Le dialogue entre le pouvoir togolais et l’opposition regroupée au sein de la Coalition des 14 étant dans l’impasse, la CEDEAO tranchera au cours de son sommet qui se tient le 31 juillet à Lomé. Quelle pourrait être la feuille de route de sortie de crise ? Magloire Kuakuvi a sa petite idée.
A en croire le professeur de philosophie de l’Université en retraite, acteur actif de la société civile, la solution à la crise politique enlisée depuis août 2017 passera par les recommandations de l’institution communautaire. Les élections législatives seront organisées. « Réformes ou pas », précise-t-il.
Dans le contexte actuel, ajoute-t-il, « ceux qui prétendent parler au nom du peuple ignorent en fait le rapport de force ». Il souligne que « là où le peuple peut prendre ses responsabilités sans risques, c’est dans les urnes ».
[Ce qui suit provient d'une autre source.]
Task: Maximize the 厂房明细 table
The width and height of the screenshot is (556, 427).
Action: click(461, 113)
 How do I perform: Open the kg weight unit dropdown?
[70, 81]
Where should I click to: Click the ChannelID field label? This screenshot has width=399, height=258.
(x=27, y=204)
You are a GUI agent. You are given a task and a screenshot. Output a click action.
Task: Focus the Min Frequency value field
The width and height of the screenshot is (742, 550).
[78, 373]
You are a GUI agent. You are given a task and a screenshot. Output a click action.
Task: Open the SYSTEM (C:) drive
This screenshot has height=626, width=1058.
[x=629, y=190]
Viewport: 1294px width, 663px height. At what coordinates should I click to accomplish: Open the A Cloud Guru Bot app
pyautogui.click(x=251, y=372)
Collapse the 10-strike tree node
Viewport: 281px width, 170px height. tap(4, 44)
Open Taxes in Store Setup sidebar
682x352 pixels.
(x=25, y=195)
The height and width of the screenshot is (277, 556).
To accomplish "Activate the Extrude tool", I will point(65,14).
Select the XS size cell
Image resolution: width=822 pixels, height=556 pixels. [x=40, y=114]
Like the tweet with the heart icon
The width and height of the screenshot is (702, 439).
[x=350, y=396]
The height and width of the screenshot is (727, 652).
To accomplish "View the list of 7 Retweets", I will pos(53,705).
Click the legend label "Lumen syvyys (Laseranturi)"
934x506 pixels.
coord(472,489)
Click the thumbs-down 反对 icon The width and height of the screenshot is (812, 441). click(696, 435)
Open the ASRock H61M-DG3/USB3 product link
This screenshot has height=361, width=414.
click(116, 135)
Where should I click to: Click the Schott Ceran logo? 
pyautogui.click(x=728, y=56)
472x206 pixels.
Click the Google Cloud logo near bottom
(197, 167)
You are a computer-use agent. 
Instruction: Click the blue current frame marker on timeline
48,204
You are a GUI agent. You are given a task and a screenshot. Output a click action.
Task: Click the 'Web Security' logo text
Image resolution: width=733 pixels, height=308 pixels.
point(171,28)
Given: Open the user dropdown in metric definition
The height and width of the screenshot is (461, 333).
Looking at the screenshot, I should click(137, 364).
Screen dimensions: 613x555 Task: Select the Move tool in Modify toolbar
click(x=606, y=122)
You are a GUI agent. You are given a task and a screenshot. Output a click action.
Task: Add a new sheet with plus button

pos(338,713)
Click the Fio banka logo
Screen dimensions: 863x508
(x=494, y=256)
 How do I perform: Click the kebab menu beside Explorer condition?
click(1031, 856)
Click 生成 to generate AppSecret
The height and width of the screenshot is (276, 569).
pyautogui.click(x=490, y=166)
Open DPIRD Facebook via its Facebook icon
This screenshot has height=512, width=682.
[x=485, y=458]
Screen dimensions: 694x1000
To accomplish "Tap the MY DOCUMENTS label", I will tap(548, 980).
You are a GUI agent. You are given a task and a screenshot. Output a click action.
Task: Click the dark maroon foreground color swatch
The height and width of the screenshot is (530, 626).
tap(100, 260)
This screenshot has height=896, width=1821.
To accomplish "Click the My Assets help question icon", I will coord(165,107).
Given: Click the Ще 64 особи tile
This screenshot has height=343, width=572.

A la Communauté Economique des Etats de l’Afrique de l’Ouest, Magloire Kuakuvi l’encourage à privilégier « l’organisation du scrutin législatif, éventuellement, sous sa supervision ».
La C14 insiste que Faure Gnassingbé, l’actuel président, ne se représente plus en 2020 pour un quatrième mandat. Le parti au pouvoir ne veut pas l’entendre de cette oreille.
Les deux parties ont une position diamétralement opposée. Les facilitateurs Nana Akufo-Addo et Alpha Condé peinent à concilier les protagonistes de la crise. Tout le monde attend donc la feuille de route de l’institution communautaire.